Ho indicato il mio zaino e ho detto: "È tutto quello che ho". - Sussultando, guardando per terra, ho visto Antonio e Vincent scambiarsi uno sguardo. È come se comunicassero attraverso gli occhi, e sì, è proprio così.

Antonio alla fine disse - Va bene, ora andiamo. - Disse con un piccolo sorriso sul volto e io non potei fare a meno di ricambiarlo.

Uscimmo dalla stazione di polizia e salimmo su una bella macchina, io rimasi a bocca aperta davanti a quel rottame di metallo. - Ti piacciono le auto? - Mi chiese Vincent con una risata sommessa.

- Stai giocando con me? Adoro le auto. - Risposi allegramente.

- Sembra che abbiamo un altro Giovanni. - disse Antonio con una piccola risata, ma chi è Giovanni?

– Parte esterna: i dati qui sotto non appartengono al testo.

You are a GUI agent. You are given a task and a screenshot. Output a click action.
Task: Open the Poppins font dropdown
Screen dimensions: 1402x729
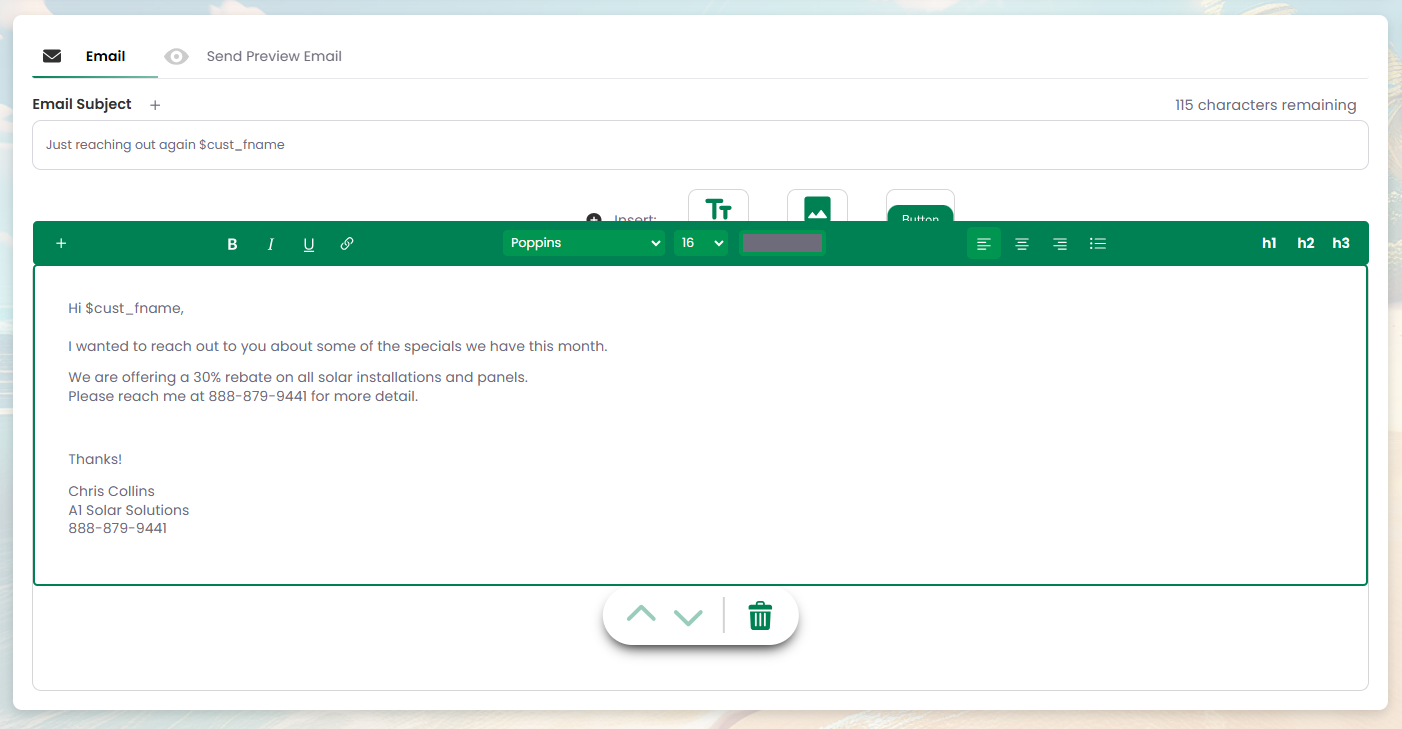[x=584, y=243]
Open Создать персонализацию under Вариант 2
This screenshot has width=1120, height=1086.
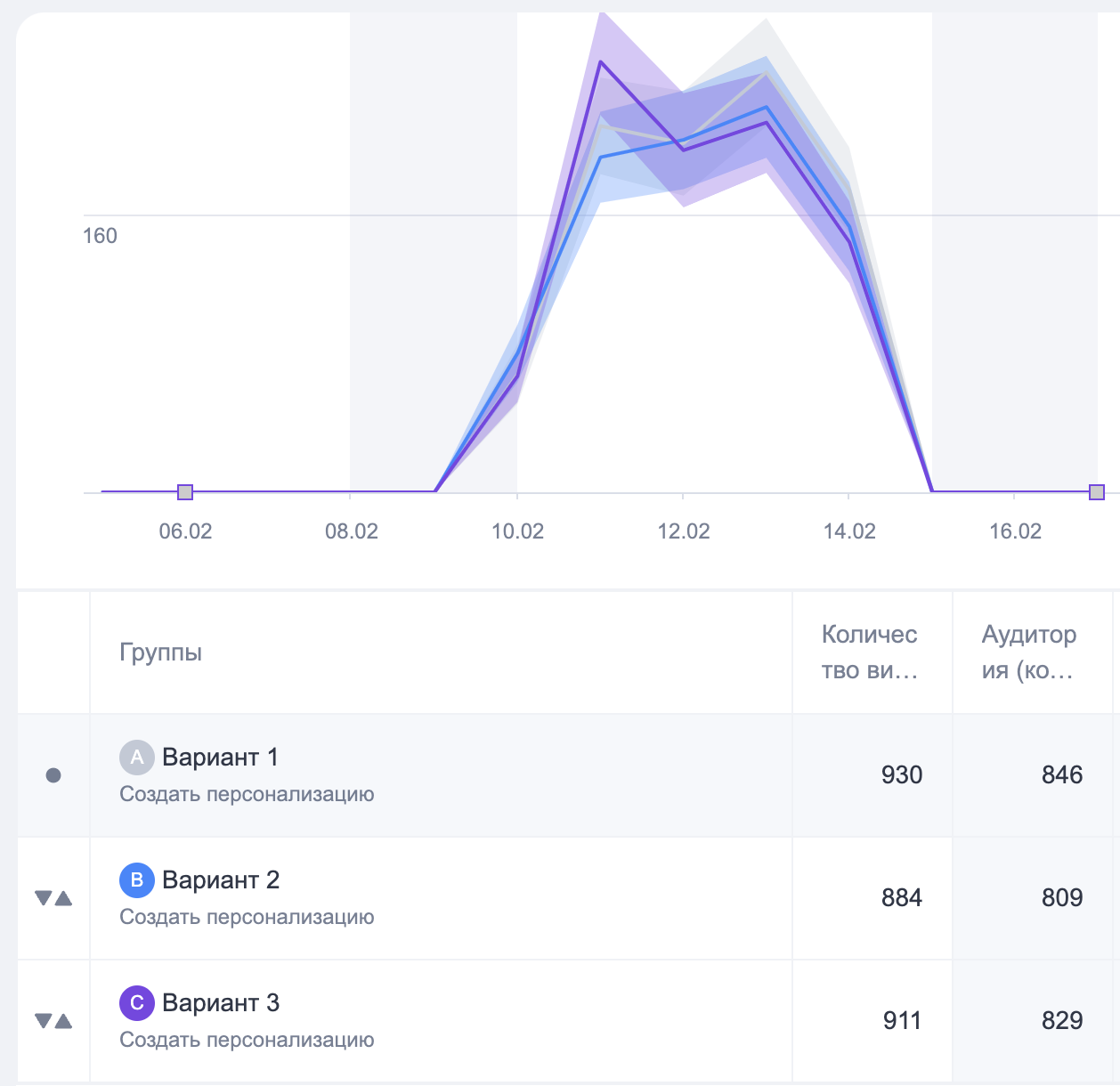pyautogui.click(x=247, y=917)
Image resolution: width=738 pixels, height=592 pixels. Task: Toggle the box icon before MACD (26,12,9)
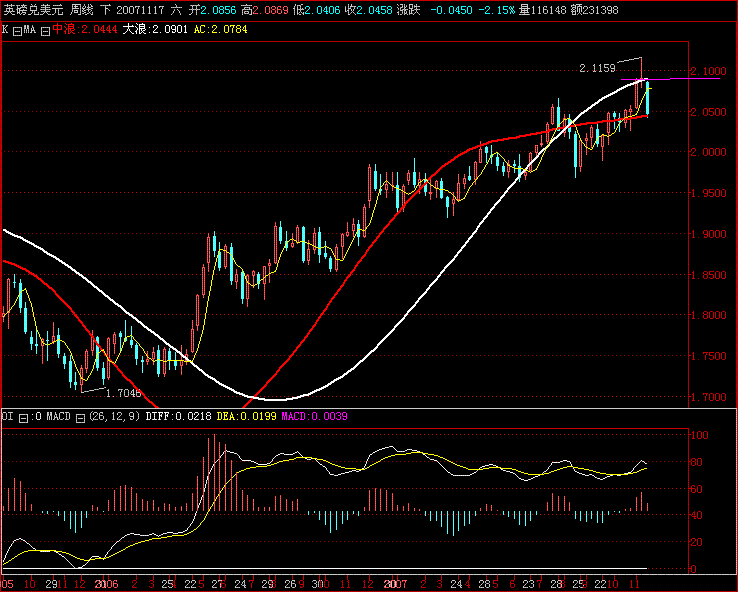(x=37, y=416)
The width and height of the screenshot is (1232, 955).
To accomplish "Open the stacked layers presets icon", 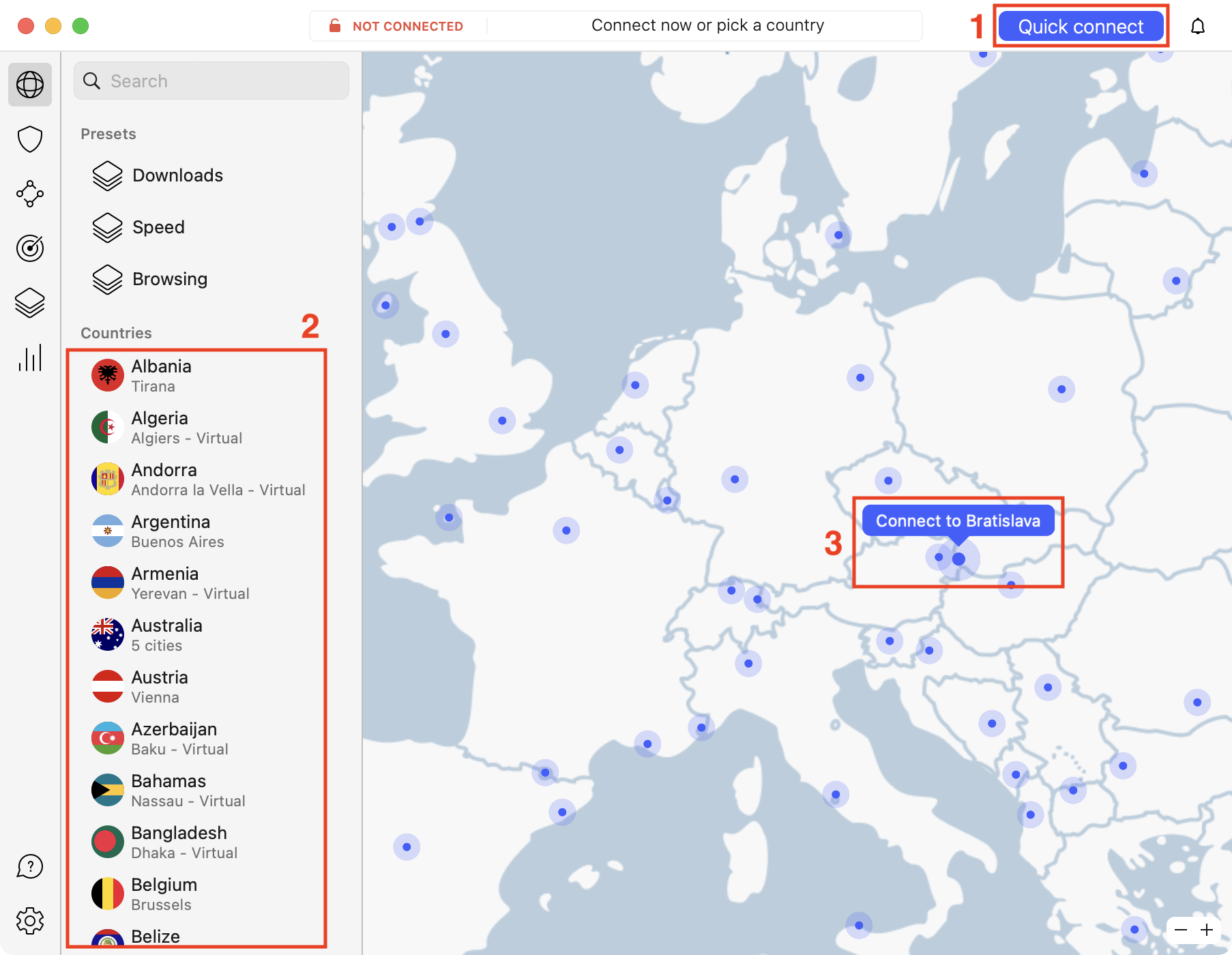I will click(x=30, y=303).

Entrambi guardarono la mia faccia confusa e poi Antonio mi disse

- Non preoccuparti, lo troverai più tardi. - Annuii e presto ci dirigemmo verso l'aeroporto.

Invece di seguire il percorso normale, Vincent si diresse verso gli aerei privati. Rimasi lì, confusa, finché non arrivammo a un aereo nero opaco, Vincent si fermò e venne ad aprirmi la porta. Lo ringraziai timidamente e lui mi fece solo un piccolo sorriso.

Poi mi rivolsi ad Antonio e gli chiesi: - Perché siamo qui, non dovremmo andare di là? - Lo interrogai e gli indicai la strada normale.

- No, tesoro, abbiamo un aereo privato. - Rimasi lì come un pesce fuor d'acqua, aprendo e chiudendo la bocca per dire qualcosa. Lui si avvicinò e alzò la mano e io istintivamente trasalii. La sua mano si fermò a metà strada e mi guardò preoccupato e confuso.

Gli feci un sorriso a denti stretti e lui lo ricambiò dolcemente.

- Forza ragazzi, andiamo. - Disse Vincent, grazie a Dio è arrivato e ha salvato il silenzio teso. Notai che c'erano molte guardie, ma tenni la bocca chiusa. Presto ci imbarcammo sull'aereo e ci dirigemmo a New York.

Spero che questo sia un nuovo inizio per me, perché se così non fosse, non so cosa farò o cosa succederà.